Mubadalah.id – Akhir-akhir media penuh sesak dengan pemberitaan kriminalitas. Kasus pembunuhan, kekerasan seksual, KDRT, dan lainnya. Di mana mayoritas korbannya perempuan, dan pelaku adalajh laki-laki. Femisida atau pembunuhan terhadap perempuan karena dianggap sebagai makhluk yang lemah itu memang nyata ada. Tetapi saya selalu meyakini bahwa kelemahan perempuan hanyalah mitos belaka.
Kenyataan ini saya temui ketika sedang membaca buku “Mitos Inferioritas Perempuan”, yang tertulis secara lugas oleh Evelyn Reed. Dalam buku ini, Evelyn menggambarkan tentang salah satu ciri dari kapitalisme dan Masyarakat berkelas secara umum adalah adanya ketidakadilan seksual.
Laki-laki berkuasa dalam bidang ekonomi, budaya, politik, dan kehidupan intelektual. Sementara perempuan tersubordinasi dan tertundukkan. Hanya dalam tahun-tahun terakhir, perempuan bisa keluar dari dapur dan kamar bayi untuk menentang monopoli para laki-laki. Namun secara esensial ketimpangan dan mitos kelemahan perempuan masih tetap ada.
Ketidakadilan Seksual
Sejarah telah mencatat, ketidakadilan seksual terjadi beberapa ribu tahun yang lalu. Yakni tertandai dengan kehadiran masyarakat yang terbagi dalam kelas-kelas sosial. Kondisi ini bertahan dalam tiga era. Zaman perbudakan, zaman feodalisme dan zaman kapitalisme.
Dengan pertimbangan ini, maka masyarakat berkelas dapat kita karakteristikkan sebagai masyarakat dengan dominasi laki-laki. Di mana dominasi ini ditegakkan dan terabadikan oleh sistem kepemilikan pribadi, negara, agama, dan bentuk keluarga yang menjadi pelayan kepentingan laki-laki.
Atas dasar situasi sejarah ini, klaim palsu tertentu mengenai superioritas sosial dari jenis kelamin laki-laki terus mereka produksi.

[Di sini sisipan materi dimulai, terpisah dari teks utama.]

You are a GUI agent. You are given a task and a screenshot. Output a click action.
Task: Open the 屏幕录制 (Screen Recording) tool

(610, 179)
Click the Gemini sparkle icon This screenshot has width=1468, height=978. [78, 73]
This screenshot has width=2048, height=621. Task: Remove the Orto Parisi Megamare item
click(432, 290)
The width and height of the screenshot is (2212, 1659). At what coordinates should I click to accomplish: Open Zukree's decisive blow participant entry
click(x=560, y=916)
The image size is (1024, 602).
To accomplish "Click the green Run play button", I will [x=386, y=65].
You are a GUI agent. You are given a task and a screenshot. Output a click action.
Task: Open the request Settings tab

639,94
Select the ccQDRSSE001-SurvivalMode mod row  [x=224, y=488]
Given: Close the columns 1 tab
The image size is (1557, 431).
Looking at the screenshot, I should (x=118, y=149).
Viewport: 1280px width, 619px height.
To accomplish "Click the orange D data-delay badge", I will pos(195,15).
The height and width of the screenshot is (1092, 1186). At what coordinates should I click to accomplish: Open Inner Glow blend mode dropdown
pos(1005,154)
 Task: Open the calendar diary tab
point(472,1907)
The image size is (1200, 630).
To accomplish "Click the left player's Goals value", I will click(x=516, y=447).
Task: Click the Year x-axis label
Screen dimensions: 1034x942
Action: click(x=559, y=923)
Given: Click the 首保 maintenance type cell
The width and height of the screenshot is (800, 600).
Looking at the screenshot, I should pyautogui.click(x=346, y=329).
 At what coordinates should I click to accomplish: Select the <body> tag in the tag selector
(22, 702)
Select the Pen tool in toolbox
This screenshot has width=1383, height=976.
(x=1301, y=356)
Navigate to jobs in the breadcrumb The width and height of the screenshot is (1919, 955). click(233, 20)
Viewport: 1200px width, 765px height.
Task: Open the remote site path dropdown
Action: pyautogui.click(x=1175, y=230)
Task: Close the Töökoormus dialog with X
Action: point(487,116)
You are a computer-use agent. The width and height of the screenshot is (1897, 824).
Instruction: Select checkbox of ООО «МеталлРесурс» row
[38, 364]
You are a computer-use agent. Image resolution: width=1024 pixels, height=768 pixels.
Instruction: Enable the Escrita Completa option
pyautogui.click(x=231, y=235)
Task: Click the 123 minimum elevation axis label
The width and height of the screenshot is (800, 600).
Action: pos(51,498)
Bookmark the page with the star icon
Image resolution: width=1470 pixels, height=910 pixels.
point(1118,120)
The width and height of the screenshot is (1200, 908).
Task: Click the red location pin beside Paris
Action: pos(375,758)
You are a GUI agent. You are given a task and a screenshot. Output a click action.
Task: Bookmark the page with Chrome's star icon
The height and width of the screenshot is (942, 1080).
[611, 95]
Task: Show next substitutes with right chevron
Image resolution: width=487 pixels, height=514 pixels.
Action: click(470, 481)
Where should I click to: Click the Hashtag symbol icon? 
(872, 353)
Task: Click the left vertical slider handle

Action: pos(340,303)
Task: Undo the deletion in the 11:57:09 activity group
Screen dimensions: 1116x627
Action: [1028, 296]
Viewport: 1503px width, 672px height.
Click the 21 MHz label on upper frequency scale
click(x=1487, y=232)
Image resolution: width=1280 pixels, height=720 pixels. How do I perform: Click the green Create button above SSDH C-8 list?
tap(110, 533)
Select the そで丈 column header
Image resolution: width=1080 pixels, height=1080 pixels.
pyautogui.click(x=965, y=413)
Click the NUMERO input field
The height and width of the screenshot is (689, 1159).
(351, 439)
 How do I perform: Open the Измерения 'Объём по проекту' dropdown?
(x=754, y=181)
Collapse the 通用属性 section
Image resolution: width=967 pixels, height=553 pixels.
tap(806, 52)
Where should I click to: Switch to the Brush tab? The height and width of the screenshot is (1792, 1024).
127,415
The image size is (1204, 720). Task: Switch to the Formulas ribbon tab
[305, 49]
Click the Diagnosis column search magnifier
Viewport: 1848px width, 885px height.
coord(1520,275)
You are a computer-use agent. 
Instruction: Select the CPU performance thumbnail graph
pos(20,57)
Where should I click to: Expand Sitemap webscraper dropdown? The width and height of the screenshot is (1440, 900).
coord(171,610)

Ini muncul sebagai aksioma laten, bahwa laki-laki secara sosial unggul karena mereka secara alami unggul. Supremasi laki-laki menurut mitos ini, tidak sebagai fenomena sosial di tahapan umum sejarah. Tetapi adalah hukum alami kehidupan. Laki-laki mereka klaim secara alami terberkahi dengan atribute fisik dan mental yang superior.
Mitos tentang kelemahan perempuan mereka propagandakan untuk mendukung klaim di atas. Hal ini juga sebagai aksioma laten, bahwa perempuan secara sosial lebih rendah, karena mereka secara alami lebih rendah dari laki-laki.
Dan apa buktinya? Para perempuan adalah ibu, yang mengalami masa menstruasi, hamil, melahirkan dan menyusui sebagai tugas pengasuhan anak, begitu klaim mereka. Sehingga dikutuk menjadi inferior.
Pemalsuan Sejarah
Kenyataan tersebut merupakan pemalsuan sejarah alam dan sejarah sosial. Ini dibuat untuk merendahkan perempuan. Sementara mereka memuja-muji masyarakat berkelas dan dominasi laki-laki. Artinya perjuangan seksual ini menjadi bagaian yang tak dapat kita pisahkan dari perjuangan sosial yang lebih besar lagi.
Kelemahan perempuan adalah produk dari sistem sosial yang diproduksi dan dipupuk dengan berbagai ketimpangan, diskriminasi, dan degradasi lainnya. Sedangkan sejarah sosial dengan sengaja disembunyikan di belakang mitos bahwa perempuan inferior dibanding laki-laki.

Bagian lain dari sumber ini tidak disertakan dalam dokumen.